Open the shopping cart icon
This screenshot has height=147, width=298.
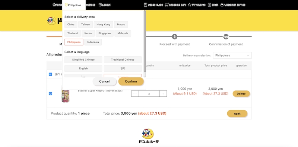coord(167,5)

########################################

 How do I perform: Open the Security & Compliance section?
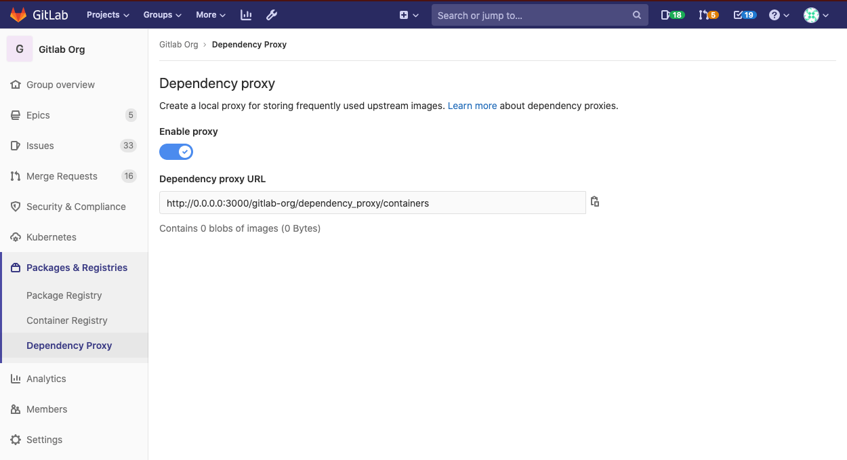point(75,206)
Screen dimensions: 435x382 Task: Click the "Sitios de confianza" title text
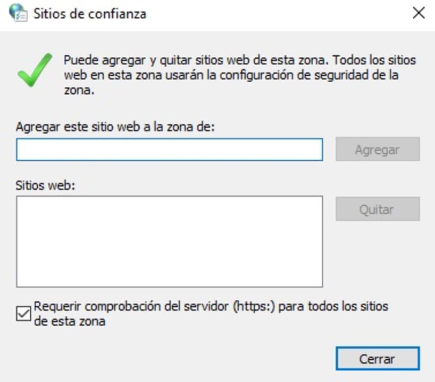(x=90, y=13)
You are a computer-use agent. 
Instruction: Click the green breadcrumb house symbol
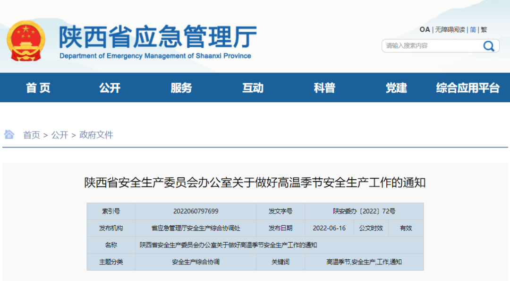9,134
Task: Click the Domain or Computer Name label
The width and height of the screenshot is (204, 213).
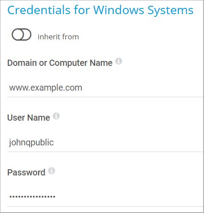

########################################

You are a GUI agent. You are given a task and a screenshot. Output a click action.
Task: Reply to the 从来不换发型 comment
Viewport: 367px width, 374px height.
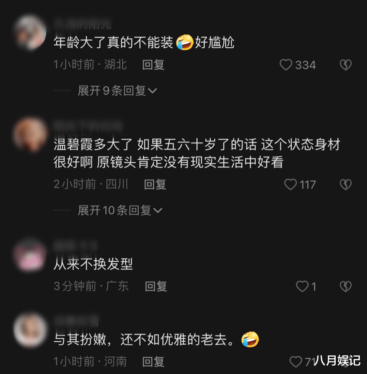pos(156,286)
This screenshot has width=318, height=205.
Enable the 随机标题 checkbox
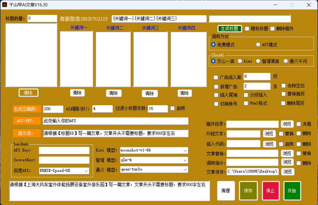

########################################

Where a line of the records holds the word "agent", copy that line.

- _Response area_:
You are a computer-use agent. 
You are a GUI agent. You are given a task and a screenshot. Output a click action.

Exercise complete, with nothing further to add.